(Laura Cappelle’s article appeared in The New York Times, 4/28; via Pam Green. Photo: From left, Marie Langlet, Julie Ménard and Marine Ségalen in a production of Madame de Villedieu’s “Le Favori” [“The Male Favorite”] directed by Aurore Evain. The play was written in 1665 and was first performed at Versailles.Credit…Pierre Majek.)
A growing movement within French theater is reclaiming the work of forgotten female artists, and reviving a lost concept: le matrimoine.
PARIS — How many women had professional careers as playwrights in prerevolutionary France, between the 16th and 18th centuries? Go on, hazard a guess.

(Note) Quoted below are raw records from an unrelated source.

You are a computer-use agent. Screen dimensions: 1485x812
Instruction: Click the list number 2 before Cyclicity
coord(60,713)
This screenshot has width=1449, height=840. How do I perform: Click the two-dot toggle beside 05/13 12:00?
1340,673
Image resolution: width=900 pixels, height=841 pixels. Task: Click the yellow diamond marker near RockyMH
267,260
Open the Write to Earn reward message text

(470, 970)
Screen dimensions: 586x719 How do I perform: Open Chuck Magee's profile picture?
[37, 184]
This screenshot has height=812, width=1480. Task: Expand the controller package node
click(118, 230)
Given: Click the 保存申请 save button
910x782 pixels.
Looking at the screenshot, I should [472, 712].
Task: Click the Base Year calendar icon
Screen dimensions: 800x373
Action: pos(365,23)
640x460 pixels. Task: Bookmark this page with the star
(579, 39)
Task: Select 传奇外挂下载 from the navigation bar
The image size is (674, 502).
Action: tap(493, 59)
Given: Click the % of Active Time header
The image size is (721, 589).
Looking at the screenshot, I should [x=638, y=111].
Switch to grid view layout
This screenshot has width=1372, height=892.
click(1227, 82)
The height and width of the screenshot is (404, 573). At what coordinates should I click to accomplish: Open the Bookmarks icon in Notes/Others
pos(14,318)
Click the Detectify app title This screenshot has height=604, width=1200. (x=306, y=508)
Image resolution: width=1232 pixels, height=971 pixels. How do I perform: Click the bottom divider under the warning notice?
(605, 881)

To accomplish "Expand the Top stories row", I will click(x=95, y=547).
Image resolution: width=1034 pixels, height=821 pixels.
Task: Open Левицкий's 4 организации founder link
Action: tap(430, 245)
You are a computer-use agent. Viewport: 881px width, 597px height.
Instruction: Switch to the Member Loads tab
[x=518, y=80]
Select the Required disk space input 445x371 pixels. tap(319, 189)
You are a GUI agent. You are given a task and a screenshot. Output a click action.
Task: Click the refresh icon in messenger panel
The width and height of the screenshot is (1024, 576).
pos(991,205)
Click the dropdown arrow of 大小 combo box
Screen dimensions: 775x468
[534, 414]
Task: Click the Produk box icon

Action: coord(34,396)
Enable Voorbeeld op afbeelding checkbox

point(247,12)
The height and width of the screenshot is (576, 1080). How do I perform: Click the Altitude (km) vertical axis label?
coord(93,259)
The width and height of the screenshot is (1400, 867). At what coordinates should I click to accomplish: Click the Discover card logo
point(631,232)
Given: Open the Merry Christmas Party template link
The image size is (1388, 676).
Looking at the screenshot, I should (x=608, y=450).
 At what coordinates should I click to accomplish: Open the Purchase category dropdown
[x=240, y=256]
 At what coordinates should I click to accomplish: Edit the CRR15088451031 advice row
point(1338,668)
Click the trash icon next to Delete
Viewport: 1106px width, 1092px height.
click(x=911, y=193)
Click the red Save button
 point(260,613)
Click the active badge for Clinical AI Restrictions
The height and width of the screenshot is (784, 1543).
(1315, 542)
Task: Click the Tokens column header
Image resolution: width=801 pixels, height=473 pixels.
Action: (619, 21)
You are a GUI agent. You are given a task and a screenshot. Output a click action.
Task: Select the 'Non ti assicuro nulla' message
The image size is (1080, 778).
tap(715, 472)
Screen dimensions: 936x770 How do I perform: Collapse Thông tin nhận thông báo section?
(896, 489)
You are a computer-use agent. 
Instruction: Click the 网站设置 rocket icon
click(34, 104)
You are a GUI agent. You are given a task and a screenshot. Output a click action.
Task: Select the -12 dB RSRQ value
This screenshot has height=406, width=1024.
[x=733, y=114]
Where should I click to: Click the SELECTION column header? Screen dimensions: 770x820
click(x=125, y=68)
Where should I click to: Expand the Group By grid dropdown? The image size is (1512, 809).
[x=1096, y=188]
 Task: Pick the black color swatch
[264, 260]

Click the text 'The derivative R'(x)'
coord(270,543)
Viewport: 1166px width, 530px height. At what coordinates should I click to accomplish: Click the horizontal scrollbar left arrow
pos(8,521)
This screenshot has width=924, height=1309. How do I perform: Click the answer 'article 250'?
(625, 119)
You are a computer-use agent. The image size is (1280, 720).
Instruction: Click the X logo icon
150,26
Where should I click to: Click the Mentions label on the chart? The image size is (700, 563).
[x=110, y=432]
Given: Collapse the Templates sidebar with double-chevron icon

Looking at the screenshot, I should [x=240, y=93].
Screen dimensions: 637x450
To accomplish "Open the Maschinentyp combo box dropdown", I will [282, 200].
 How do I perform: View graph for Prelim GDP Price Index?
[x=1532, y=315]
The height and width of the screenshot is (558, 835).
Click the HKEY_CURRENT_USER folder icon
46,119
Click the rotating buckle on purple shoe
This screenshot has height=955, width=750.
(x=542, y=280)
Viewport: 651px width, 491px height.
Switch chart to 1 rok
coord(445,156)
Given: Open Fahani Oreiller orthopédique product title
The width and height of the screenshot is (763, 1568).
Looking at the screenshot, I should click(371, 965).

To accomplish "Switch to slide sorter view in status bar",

The answer, according to recent scholarship, is around 150. Yet if you guessed the number was close to zero, you’re not alone. For decades, the default assumption has been that deep-seated inequality prevented women from writing professionally until the 20th century.
Now a growing movement within French theater is reclaiming the work of forgotten female artists, and reviving a lost concept along the way: le matrimoine. Matrimoine is the feminine equivalent of patrimoine — translated as patrimony, or what is inherited from male ancestors. In French, however, patrimoine is also the catchall term to describe cultural heritage. By way of matrimoine, artists and academics are pushing for the belated recognition of women’s contribution to art history, and the return of their plays to the stage.
Matrimoine is no neologism. “The word was used in the Middle Ages but has been erased,” said the scholar and stage director Aurore Evain. “Patrimoine and matrimoine once coexisted, yet at the end of the day all we were left with was matrimonial agencies.”
When Dr. Evain started researching prerevolutionary female authors, around 2000, she quickly realized that French academics were behind their American peers. In the early 1990s, Perry Gethner, a professor of French at Oklahoma State University, had already translated plays by Françoise Pascal, Catherine Bernard and other 17th- and 18th-century women into English, and published them.